His time in Sierra Mojada had been uneventful, until now. The railroad tracks had been blown out in Escalón, and as he’d waited for Pancho Villa and his rebel army to march down and repair them, the old man, who’d arrived a few days earlier, had spent his mornings wandering the nearby valley and his afternoons in the cantinas. He was now drunk, a condition he’d once defined in The Devil’s Dictionary, one of his many books and collections of wit, as “boozy, fuddled, corned, tipsy, mellow, soaken, full, groggy, tired, top-heavy, glorious, overcome, swipey, elevated, overtaken, screwed, raddled, lushy, nappy, muzzy, maudlin, pious, floppy, loppy, happy, etc.”

Squinting, the old man saw them now. Three señores had come up behind him on the dusty road. He recognized these men. Only minutes before, he’d been drinking with them in the cantina. They had followed him, stalking him like a desert hare. Each of them was armed. One of the men stood in a shooting position, his arm stretched out in full, joints locked, leveling a handgun at his quarry’s chest.

The old man felt his vision was now unusually powerful and alert. He could see the tiny sight of the revolver rising like a steel tower from the end of the barrel. He could see the dirt under the shooter’s fingernail and the pad of flesh beneath it caressing the trigger. He peered deep into the gun’s barrel, and as his thoughts followed his gaze into this tunnel of darkness, they found their way, as they often did, back to her.

This article appears in the Summer 2021 issue of Alta Journal.

Ambrose Bierce never wrote of Fatima Wright in his published work. But long before he became one of the most notable and feared voices in American journalism and literature, some of his earliest poetry had been to Tima, as he called her. Back in 1861, he’d sent a poem to her in an envelope, too afraid to sign his name for fear of rejection. He then disappeared with Indiana’s Ninth Regiment into the smoke of the Civil War.

Fatima, should an angel come from heaven,
Bright with celestial ardor from above,
And say no sin of mine should be forgiven,
Till I should cease to sigh for thy dear love,—

Fatima treasured the lines of the poem, looking to glean a clue to its anonymous author from the stanzas.

Two moments sweet I’ve been in paradise
Thy lips have twice met mine and only twice.

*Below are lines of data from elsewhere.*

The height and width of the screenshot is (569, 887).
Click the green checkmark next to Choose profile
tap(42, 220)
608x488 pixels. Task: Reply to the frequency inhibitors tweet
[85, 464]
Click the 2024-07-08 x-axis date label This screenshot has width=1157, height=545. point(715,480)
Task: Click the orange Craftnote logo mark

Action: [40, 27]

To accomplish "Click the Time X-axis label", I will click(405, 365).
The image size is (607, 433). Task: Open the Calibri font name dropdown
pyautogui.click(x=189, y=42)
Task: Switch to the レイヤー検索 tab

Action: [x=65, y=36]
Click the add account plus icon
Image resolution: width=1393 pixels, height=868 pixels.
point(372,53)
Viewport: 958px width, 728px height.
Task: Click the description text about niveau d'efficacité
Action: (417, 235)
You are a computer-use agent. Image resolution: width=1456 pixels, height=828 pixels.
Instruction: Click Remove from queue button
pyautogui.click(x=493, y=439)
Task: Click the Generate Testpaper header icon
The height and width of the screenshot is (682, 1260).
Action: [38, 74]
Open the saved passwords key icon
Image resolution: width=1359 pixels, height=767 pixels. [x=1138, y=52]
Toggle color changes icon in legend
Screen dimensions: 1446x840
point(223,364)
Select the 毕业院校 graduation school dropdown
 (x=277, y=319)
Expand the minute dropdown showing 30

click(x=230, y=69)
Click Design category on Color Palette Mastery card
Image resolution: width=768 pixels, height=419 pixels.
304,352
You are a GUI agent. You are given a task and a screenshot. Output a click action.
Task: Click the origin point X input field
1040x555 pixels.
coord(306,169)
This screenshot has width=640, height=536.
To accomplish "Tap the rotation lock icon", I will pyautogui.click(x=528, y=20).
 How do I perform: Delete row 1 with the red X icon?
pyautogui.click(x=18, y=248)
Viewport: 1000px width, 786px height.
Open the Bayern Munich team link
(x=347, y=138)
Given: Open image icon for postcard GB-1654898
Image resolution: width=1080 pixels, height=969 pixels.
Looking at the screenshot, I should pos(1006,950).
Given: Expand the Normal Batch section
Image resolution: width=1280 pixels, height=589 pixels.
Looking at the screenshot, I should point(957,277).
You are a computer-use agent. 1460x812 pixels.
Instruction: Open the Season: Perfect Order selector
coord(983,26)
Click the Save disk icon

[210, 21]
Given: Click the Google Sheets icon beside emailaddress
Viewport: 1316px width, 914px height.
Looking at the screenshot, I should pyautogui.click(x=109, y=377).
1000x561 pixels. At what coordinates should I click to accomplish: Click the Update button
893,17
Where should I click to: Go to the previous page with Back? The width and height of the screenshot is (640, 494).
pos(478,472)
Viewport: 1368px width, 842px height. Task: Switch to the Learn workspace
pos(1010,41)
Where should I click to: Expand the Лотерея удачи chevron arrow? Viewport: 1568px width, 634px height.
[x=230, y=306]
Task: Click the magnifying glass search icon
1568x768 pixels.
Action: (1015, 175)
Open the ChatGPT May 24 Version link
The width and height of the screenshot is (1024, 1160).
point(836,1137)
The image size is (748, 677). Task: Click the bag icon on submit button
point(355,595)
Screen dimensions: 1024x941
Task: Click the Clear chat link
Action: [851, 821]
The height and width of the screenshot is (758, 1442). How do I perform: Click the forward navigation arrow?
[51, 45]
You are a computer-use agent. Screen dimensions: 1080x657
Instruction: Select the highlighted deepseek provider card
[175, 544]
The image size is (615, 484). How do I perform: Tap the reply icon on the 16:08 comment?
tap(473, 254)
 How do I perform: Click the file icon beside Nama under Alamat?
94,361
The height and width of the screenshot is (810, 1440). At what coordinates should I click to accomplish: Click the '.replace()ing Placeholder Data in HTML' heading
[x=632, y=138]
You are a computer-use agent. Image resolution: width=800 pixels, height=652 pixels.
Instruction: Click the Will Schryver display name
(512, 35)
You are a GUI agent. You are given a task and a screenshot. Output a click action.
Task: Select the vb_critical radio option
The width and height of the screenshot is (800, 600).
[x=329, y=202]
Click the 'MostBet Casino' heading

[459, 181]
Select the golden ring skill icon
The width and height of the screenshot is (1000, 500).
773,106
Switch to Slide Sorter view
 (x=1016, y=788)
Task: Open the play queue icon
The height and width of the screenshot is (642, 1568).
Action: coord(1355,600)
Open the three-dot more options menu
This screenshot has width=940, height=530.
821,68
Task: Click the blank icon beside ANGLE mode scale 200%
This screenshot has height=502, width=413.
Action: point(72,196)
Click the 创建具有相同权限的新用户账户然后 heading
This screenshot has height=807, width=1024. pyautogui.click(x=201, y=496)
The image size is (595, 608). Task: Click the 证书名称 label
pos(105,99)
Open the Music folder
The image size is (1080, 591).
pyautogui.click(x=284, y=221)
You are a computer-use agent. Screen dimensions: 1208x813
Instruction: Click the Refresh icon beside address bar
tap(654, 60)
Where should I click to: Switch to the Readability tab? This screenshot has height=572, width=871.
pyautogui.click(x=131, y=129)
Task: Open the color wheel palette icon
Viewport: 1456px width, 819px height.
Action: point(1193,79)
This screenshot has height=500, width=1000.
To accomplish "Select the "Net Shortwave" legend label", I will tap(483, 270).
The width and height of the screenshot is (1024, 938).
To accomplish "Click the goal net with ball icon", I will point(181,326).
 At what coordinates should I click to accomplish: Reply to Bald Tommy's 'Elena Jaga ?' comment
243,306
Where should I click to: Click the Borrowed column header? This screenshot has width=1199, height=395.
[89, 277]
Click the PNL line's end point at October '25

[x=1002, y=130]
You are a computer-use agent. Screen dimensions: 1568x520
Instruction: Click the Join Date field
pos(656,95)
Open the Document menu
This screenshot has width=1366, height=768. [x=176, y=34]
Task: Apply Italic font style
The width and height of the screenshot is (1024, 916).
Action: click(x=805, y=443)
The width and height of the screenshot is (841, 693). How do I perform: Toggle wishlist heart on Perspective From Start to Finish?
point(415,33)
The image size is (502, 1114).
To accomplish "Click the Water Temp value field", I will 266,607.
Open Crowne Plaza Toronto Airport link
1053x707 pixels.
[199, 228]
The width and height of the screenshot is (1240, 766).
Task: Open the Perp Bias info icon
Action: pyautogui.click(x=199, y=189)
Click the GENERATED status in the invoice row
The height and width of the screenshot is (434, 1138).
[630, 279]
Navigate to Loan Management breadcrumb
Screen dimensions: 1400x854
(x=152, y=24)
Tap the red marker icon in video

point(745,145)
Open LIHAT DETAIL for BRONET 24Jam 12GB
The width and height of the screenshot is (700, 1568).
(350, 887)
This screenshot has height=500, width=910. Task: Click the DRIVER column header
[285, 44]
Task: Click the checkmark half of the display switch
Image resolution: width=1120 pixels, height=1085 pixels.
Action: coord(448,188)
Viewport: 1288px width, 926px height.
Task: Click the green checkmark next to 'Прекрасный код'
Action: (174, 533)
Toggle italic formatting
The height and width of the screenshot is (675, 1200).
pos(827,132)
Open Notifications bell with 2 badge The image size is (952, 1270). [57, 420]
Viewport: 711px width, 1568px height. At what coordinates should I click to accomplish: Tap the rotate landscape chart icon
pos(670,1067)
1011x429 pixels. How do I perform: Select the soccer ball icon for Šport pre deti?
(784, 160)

As she pondered whom she had kissed only twice, her secret admirer and his regiment marched south and entered some of the deadliest battles of the war. Then only 18, Bierce was relieved to escape the family farm in Warsaw, Indiana, where he and Tima had grown up. His parents were both “unwashed savages,” as he later recalled, and he worked as a waiter and a printer’s apprentice and performed odd jobs. He was the 10th of 13 children and looked to distinguish himself from his brothers and sisters, who also all had names starting with the letter A. To set himself apart, he went by the name Brady Bierce.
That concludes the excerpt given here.